A frequency distribution with a long tail has been studied by statisticians since at least 1946.[10] The term has also been used in the finance[11] and insurance business[4] for many years. The work of Benoît Mandelbrot in the 1950s and later has led to him being referred to as "the father of long tails".[12]

Statistical meaning[edit]

The tail becomes bigger and longer in new markets (depicted in red). In other words, whereas traditional retailers have focused on the area to the left of the chart, online bookstores derive more sales from the area to the right.

The long tail is the name for a long-known feature of some statistical distributions (such as Zipf, power laws, Pareto distributions and general Lévy distributions). In "long-tailed" distributions a high-frequency or high-amplitude population is followed by a low-frequency or low-amplitude population which gradually "tails off" asymptotically. The events at the far end of the tail have a very low probability of occurrence.

As a rule of thumb, for such population distributions the majority of occurrences (more than half, and where the Pareto principle applies, 80%) are accounted for by the first 20% of items in the distribution. What is unusual about a long-tailed distribution is that the most frequently occurring 20% of items represent less than 50% of occurrences; or in other words, the least frequently occurring 80% of items are more important as a proportion of the total population.

Power law distributions or functions characterize an important number of behaviors from nature and human endeavor. This fact has given rise to a keen scientific and social interest in such distributions, and the relationships that create them. The observation of such a distribution often points to specific kinds of mechanisms, and can often indicate a deep connection with other, seemingly unrelated systems. Examples of behaviors that exhibit long-tailed distribution are the occurrence of certain words in a given language, the income distribution of a business or the intensity of earthquakes (see: Gutenberg–Richter law).

Chris Anderson's and Clay Shirky's articles highlight special cases in which we are able to modify the underlying relationships and evaluate the impact on the frequency of events. In those cases the infrequent, low-amplitude (or low-revenue) events – the long tail, represented here by the portion of the curve to the right of the 20th percentile – can become the largest area under the line. This suggests that a variation of one mechanism (internet access) or relationship (the cost of storage) can significantly shift the frequency of occurrence of certain events in the distribution. The shift has a crucial effect in probability and in the customer demographics of businesses like mass media and online sellers.
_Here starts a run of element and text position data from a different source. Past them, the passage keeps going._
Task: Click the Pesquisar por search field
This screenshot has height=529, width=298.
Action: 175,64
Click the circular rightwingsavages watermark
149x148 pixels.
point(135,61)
However, the long tails characterizing distributions such as the Gutenberg–Richter law or the words-occurrence Zipf's law, and those highlighted by Anderson and Shirky are of very different, if not opposite, nature: Anderson and Shirky refer to frequency-rank relations, whereas the Gutenberg–Richter law and the Zipf's law are probability distributions. Therefore, in these latter cases "tails" correspond to large-intensity events such as large earthquakes and most popular words, who dominate the distributions. By contrast, the long tails in the frequency-rank plots highlighted by Anderson and Shirky would rather correspond to short tails in the associated probability distributions, and therefore illustrate an opposite phenomenon compared to the Gutenberg–Richter and the Zipf's laws.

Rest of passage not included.